* _The task_
Give the entries again, word for word.

---+---

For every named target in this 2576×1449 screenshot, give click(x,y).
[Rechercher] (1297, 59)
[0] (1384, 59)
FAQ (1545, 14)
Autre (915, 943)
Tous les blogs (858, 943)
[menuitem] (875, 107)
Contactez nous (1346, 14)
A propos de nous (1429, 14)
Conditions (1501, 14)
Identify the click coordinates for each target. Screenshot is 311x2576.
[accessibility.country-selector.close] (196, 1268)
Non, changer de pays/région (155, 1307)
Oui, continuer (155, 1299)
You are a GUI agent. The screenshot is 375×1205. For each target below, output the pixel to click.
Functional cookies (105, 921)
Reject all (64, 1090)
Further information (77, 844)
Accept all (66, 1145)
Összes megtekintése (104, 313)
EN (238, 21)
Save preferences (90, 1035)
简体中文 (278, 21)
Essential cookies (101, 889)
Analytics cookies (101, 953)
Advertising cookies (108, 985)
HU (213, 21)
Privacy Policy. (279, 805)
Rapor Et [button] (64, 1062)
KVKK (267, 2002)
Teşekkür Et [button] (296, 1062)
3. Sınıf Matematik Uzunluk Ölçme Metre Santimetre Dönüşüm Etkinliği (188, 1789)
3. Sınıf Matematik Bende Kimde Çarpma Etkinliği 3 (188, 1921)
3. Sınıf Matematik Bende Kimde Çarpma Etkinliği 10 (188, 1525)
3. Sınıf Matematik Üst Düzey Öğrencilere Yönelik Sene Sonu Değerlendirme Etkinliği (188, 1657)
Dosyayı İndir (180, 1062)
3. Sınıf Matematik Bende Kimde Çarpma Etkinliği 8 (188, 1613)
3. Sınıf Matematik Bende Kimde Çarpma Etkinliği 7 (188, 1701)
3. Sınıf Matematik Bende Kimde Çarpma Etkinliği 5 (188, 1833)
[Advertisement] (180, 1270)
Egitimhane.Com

---+---

* _Result of the exercise_
For every named target in this 2576×1449 screenshot, give click(x,y).
[Rechercher] (1297, 59)
[0] (1384, 59)
FAQ (1545, 14)
Autre (915, 943)
Tous les blogs (858, 943)
[menuitem] (875, 107)
Contactez nous (1346, 14)
A propos de nous (1429, 14)
Conditions (1501, 14)
Identify the click coordinates for each target. Screenshot is 311x2576.
[accessibility.country-selector.close] (196, 1268)
Non, changer de pays/région (155, 1307)
Oui, continuer (155, 1299)
You are a GUI agent. The screenshot is 375×1205. For each target below, output the pixel to click.
Functional cookies (105, 921)
Reject all (64, 1090)
Further information (77, 844)
Accept all (66, 1145)
Összes megtekintése (104, 313)
EN (238, 21)
Save preferences (90, 1035)
简体中文 (278, 21)
Essential cookies (101, 889)
Analytics cookies (101, 953)
Advertising cookies (108, 985)
HU (213, 21)
Privacy Policy. (279, 805)
Rapor Et [button] (64, 1062)
KVKK (267, 2002)
Teşekkür Et [button] (296, 1062)
3. Sınıf Matematik Uzunluk Ölçme Metre Santimetre Dönüşüm Etkinliği (188, 1789)
3. Sınıf Matematik Bende Kimde Çarpma Etkinliği 3 (188, 1921)
3. Sınıf Matematik Bende Kimde Çarpma Etkinliği 10 (188, 1525)
3. Sınıf Matematik Üst Düzey Öğrencilere Yönelik Sene Sonu Değerlendirme Etkinliği (188, 1657)
Dosyayı İndir (180, 1062)
3. Sınıf Matematik Bende Kimde Çarpma Etkinliği 8 (188, 1613)
3. Sınıf Matematik Bende Kimde Çarpma Etkinliği 7 (188, 1701)
3. Sınıf Matematik Bende Kimde Çarpma Etkinliği 5 (188, 1833)
[Advertisement] (180, 1270)
Egitimhane.Com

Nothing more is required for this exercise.